Yıldız Günü
Yıldız saati

Blog - Bioenerji

Çakra Dengeleme ve Temizleme

Genel Kurallar

Kendinize 15-20 dakika ya da arzunuza göre daha uzun vakit ayırın ve hiç rahatsız edilmeyeceğiniz bir yere gidin. Rahat bir yere oturun, yatmayın, yatmak yeni başlayanlarda uykuya yol açabiliyor. Omurganız düz dursun, dimdik asker gibi durmanıza gerek yok ama nefesin düzenlenmesi açısından sırtın sağlıklı bir şekilde düz durması gerek. Çene çok hafif aşağıya doğru, ellerinizi önünüzde kavuşturabilir ya da dizlerinize yukarı açık koyabilirsiniz. Omuzlarınızı rahat bırakın, çenenizi kasmayın, tüm vücudunuzu kontrol edin ki meditasyonun ortasında rahatsız olup pozisyon değiştirmek zorunda kalmayın.

Genelde ne meditasyonu olursa olsun bir niyetle başlamak iyidir. Niyetiniz bu meditasyon için ‘vücudunuzun tüm enerji merkezlerini dengelemek ve sağlığınıza katkıda bulunmak’ ya da ‘çakraları dengeleyerek Tanrı’nın sevgisini hissetmek’ olabilir, siz ne niyet ediyorsanız onu aklınızda kurgulayın. Önce nefesinize dikkatinizi verin. Derin nefes alın, bir saniye durun, nefesi geri verin. Nefesinizi iyice yavaşlatın. Belli bir ritim tutturun.
Aldığınız her nefesle, ciğerlerinize ve kalp çakranıza ışık doldurduğunuzu hissedin. Bu ilk nefeslerle aldığınız ışığın ya Tanrının beyaz ya da Michael’ın mavi ışığı olmasını tavsiye ederim. Çünkü önce korunma kalkanımızı açacağız. Bu ışığın kalbinizden tüm hücrelerinize ve auranıza yayıldığını ve etrafınızda bir balon oluşturduğunu hayal edin ve bu ışık balonu sizin kalkanınız olacak. İsterseniz o noktada aklınızdan Michael’ı sizi koruması için çağırabilirsiniz.

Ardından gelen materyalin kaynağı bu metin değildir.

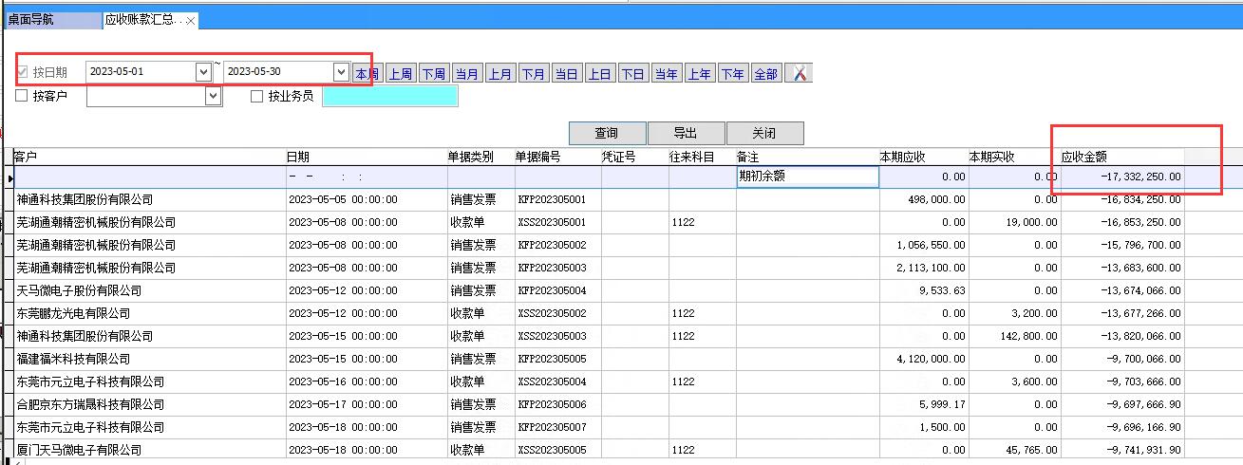
Task: Select the 本周 quick date shortcut
Action: click(367, 74)
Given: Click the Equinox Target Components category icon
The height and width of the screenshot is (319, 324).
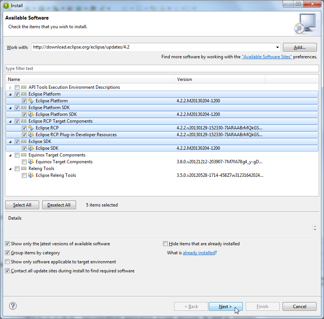Looking at the screenshot, I should click(x=24, y=155).
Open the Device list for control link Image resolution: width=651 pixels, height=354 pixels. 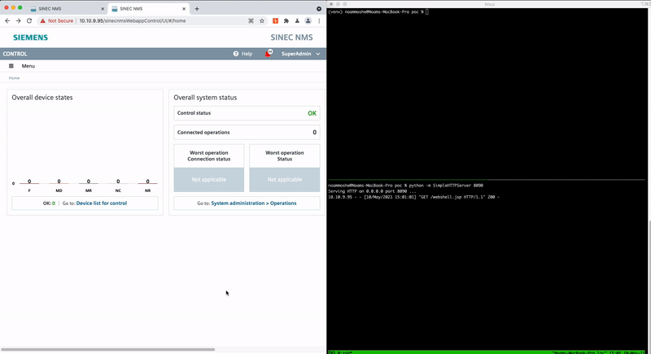(102, 203)
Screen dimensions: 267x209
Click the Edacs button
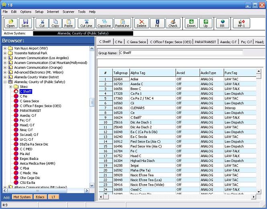pyautogui.click(x=40, y=197)
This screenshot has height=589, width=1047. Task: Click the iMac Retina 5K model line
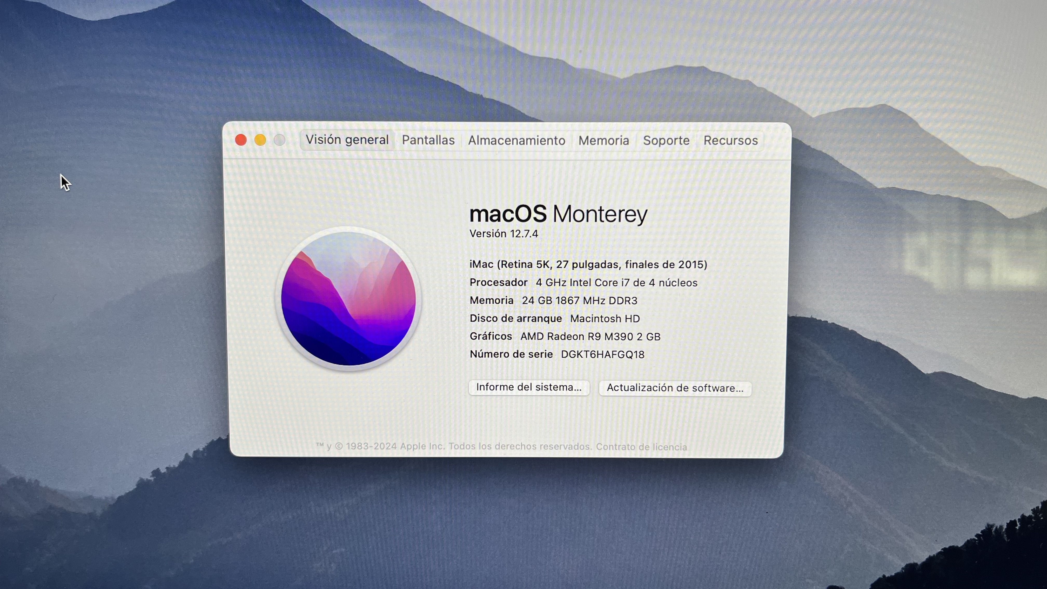[x=588, y=265]

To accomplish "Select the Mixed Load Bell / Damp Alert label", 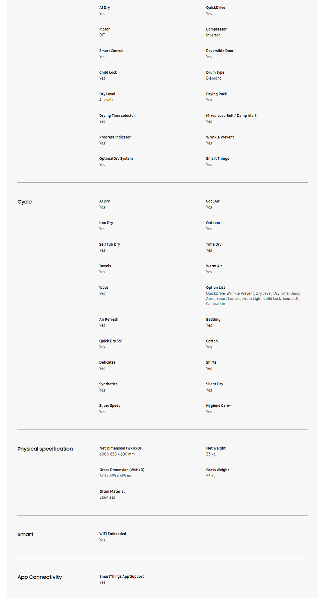I will [x=231, y=116].
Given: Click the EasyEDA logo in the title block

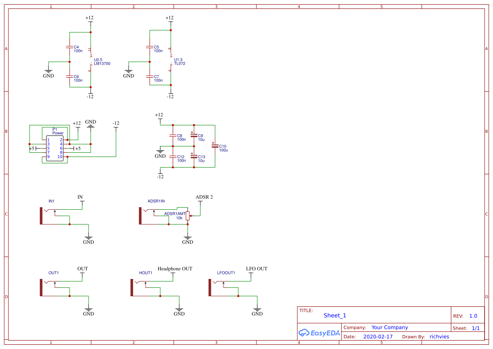Looking at the screenshot, I should pyautogui.click(x=319, y=333).
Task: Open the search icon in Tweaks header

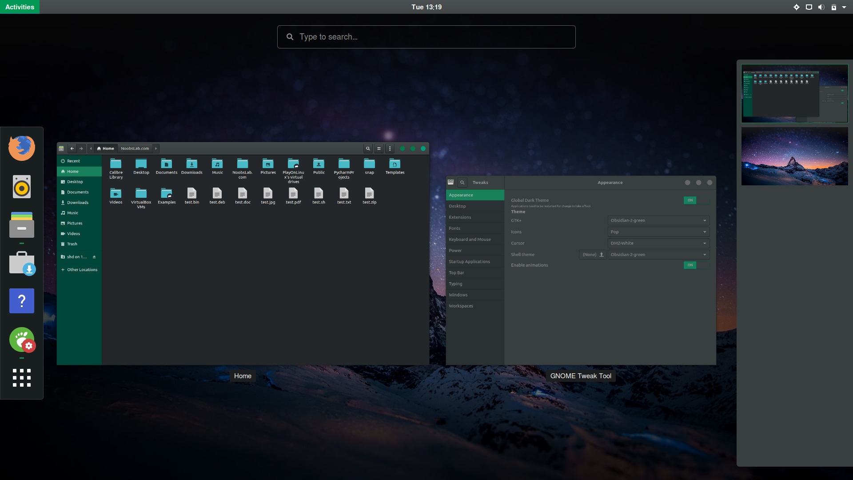Action: (x=462, y=182)
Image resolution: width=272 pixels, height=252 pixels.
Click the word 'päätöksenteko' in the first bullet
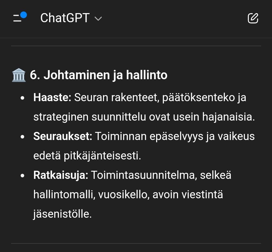(x=195, y=98)
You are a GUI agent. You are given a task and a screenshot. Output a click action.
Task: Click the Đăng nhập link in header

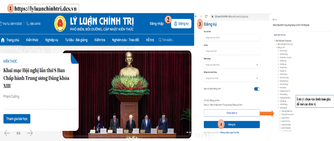click(x=156, y=24)
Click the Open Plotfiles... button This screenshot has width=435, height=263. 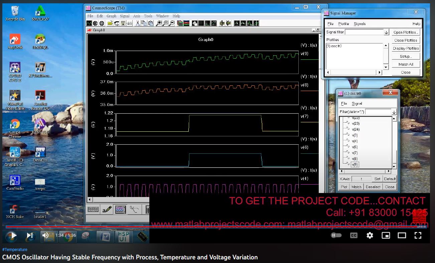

Şimdi, istediğiniz bir renk ışığı o günkü ihtiyacınıza ya da içinizden gelen rehberliğe göre seçebilirsiniz. Tanrı sevgisini, saflık ve açıklığı temsil ettiği ve tüm ışık huzmelerini içinde barındırdığı için beyaz en çok seçilen renk. Ancak konumuz sağlığı da ilgilendirdiği için Rafael’in yeşil ışığı veya Mor Alev de çok etkili. Melek enerjilerinden o anda size yakın gelenini seçebilirsiniz. Benim her seferinde seçimim başka oluyor, bazen de renk ben seçmeden kendiliğinden geliyor. Bu seçtiğiniz renk ışığın gökyüzünden, bizim güneşimizin de etrafında döndüğü samanyolunun merkezindeki güneşten size doğru parlayarak ve tertemiz bir şekilde geldiğini aklınızda canlandırın. Eğer melek enerjisi ile çalışacaksanız ilgili meleğin yardımını isteyin ve enerjinin onun ellerinden geldiğini, yanınızda durduğunu düşünebilirsiniz (Ve yanınızda da olacaktır, bundan eminim!) Bu güçlü ışığı Taç çakranızdan başlayarak tek tek aşağıya kadar indirerek tüm çakralarınızı temizleyeceksiniz.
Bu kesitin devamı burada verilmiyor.